Por seu turno, e de acordo com a alínea b) do nº 3 do artigo 1º, deve considerar-se actividade de segurança privada “[a] organização, por quaisquer entidades e em proveito próprio, de serviços de autoprotecção, com vista à protecção de pessoas e bens, bem como à prevenção da prática de crimes”.
Sustenta a recorrente que é inconstitucional esta norma, assim delimitada, que impõe que seja titular de licença a entidade que queira, em proveito próprio e com recurso a trabalhadores, organizar os serviços de autoprotecção que devam ser tidos, segundo a lei, como actividades de segurança privada. No seu entendimento, a norma viola a liberdade de iniciativa económica que vem consagrada no artigo 61.º da Constituição.
Apesar de, nas suas alegações, vir a mesma recorrente suscitar, também, quer a inconstitucionalidade do próprio Decreto-lei nº 35/2004, entendido na sua globalidade, quer a inconstitucionalidade das normas contidas nos seus artigos 22.º, n.º 2 e 33.º, n.º 1, alínea b) e n.º 4, alínea c), só vale como objecto de recurso o que foi delimitado no requerimento de interposição do mesmo - in casu, a norma contida no n.º 1 do artigo 3.º, por referência à alínea b) do n.º 3 do artigo 1.º do Decreto-Lei n.º 35/2004, de 21 de Fevereiro.
Assim, é com esta extensão e limite que o Tribunal decidirá sobre a questão de constitucionalidade que lhe foi colocada.
4. O Decreto-lei nº 35/2004, de 21 de Fevereiro, regula o exercício das actividades de segurança privada. O seu artigo 1.º determina que as referidas actividades, detendo uma função complementar e subsidiária face às exercidas pelas forças e serviços de segurança pública do Estado, só poderão ser desenvolvidas no quadro de regulação a seguir definida; e identifica, como incluindo o conceito de actividades de segurança privada, dois tipos de situações: a relativa à prestação de serviços a terceiros por entidades privadas, “com vista à protecção de pessoas e bens, bem como à prevenção da prática de crimes”, e a relativa à organização, por quaisquer entidades e em proveito próprio, de serviços de autoprotecção, também “com vista à protecção de pessoas e bens” e à “prevenção da prática de crimes”.

• [Dados de entrada]:
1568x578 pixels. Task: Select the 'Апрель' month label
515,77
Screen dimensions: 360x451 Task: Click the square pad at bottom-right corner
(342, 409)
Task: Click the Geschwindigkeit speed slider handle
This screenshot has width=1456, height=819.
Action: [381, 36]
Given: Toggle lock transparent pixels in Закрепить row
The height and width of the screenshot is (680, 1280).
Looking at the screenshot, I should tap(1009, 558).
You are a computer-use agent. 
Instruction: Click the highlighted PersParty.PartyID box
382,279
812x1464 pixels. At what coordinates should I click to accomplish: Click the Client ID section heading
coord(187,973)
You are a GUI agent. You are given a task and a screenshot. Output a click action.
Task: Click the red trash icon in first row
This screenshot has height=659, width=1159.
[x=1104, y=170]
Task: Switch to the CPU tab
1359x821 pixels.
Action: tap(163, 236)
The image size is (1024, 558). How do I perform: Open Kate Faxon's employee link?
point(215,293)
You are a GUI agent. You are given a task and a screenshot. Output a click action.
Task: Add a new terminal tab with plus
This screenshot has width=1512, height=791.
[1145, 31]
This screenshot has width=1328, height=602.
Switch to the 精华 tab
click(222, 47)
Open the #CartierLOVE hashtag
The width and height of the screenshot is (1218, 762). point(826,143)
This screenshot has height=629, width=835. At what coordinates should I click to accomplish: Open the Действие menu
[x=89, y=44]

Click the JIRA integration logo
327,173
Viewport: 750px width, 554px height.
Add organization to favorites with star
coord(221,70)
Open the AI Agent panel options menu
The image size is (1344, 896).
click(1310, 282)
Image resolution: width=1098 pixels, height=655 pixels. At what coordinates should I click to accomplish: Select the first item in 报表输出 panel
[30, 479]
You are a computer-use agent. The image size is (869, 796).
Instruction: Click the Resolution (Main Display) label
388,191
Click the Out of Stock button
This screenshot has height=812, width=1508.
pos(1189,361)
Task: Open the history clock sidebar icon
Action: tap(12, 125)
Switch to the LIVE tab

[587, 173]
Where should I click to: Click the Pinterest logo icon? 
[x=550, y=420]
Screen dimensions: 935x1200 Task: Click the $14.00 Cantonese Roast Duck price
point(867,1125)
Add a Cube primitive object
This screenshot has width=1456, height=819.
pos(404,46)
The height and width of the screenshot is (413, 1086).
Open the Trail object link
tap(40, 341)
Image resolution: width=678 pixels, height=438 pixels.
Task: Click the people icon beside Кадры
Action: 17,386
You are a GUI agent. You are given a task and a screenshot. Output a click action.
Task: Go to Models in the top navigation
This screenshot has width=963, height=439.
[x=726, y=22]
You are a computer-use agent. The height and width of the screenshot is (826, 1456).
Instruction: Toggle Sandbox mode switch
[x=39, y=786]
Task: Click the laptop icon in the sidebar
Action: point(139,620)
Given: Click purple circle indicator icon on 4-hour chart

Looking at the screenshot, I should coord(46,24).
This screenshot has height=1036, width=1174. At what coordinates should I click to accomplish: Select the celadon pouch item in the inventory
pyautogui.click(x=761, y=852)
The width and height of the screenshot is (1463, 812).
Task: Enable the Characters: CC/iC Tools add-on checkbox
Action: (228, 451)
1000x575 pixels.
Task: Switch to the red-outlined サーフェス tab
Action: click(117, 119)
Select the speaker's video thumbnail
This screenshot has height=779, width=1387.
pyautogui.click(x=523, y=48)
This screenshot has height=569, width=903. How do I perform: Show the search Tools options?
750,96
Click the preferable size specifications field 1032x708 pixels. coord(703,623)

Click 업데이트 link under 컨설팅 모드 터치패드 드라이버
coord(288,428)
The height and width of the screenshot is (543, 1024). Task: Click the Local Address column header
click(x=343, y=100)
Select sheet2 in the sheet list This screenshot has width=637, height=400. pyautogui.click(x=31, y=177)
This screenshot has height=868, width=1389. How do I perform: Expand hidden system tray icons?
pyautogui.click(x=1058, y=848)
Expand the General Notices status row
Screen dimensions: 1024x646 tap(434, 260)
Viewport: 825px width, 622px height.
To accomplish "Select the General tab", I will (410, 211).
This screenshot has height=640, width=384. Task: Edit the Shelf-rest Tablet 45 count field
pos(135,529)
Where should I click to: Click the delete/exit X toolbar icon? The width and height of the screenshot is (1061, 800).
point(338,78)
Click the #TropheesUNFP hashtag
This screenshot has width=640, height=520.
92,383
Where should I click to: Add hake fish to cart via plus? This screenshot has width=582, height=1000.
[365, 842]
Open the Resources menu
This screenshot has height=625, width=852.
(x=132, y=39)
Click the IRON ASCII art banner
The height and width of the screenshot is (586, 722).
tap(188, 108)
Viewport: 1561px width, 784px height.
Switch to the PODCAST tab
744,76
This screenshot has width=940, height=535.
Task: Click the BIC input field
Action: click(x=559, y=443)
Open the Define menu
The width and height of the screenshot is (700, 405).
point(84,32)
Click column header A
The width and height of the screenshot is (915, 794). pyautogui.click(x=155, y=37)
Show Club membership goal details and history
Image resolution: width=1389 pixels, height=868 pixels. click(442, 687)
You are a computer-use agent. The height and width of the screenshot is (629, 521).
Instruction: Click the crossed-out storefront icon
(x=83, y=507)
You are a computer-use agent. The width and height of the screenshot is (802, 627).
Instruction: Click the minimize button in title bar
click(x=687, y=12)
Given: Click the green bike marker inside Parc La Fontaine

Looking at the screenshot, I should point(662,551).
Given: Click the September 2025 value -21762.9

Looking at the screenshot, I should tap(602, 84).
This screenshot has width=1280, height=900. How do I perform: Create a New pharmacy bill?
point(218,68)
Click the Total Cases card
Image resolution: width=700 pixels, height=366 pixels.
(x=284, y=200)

• [Exercícios propostos]:
A. Diga se cada afirmação está de acordo com o excerto, respondendo sim ou não e citando as palavras decisivas: (i) a recorrente invoca o artigo 61.º da Constituição; (ii) o Decreto-Lei n.º 35/2004 é de 21 de Março; (iii) a inconstitucionalidade do Decreto-Lei n.º 35/2004 na sua globalidade vale como objecto de recurso.
B. Transcreva sem alterações as linhas dos dados de entrada, começando na primeira e terminando depois da linha que contém "point(215,293)".

• [Respostas]:
A.
(i) Sim: "a norma viola a liberdade de iniciativa económica que vem consagrada no artigo 61.º da Constituição".
(ii) Não: "Decreto-Lei n.º 35/2004, de 21 de Fevereiro".
(iii) Não: "só vale como objecto de recurso o que foi delimitado no requerimento de interposição do mesmo".

B.
1568x578 pixels. Task: Select the 'Апрель' month label
515,77
Screen dimensions: 360x451 Task: Click the square pad at bottom-right corner
(342, 409)
Task: Click the Geschwindigkeit speed slider handle
This screenshot has width=1456, height=819.
Action: [381, 36]
Given: Toggle lock transparent pixels in Закрепить row
The height and width of the screenshot is (680, 1280).
Looking at the screenshot, I should tap(1009, 558).
You are a computer-use agent. 
Instruction: Click the highlighted PersParty.PartyID box
382,279
812x1464 pixels. At what coordinates should I click to accomplish: Click the Client ID section heading
coord(187,973)
You are a GUI agent. You are given a task and a screenshot. Output a click action.
Task: Click the red trash icon in first row
This screenshot has height=659, width=1159.
[x=1104, y=170]
Task: Switch to the CPU tab
1359x821 pixels.
Action: tap(163, 236)
The image size is (1024, 558). How do I perform: Open Kate Faxon's employee link?
point(215,293)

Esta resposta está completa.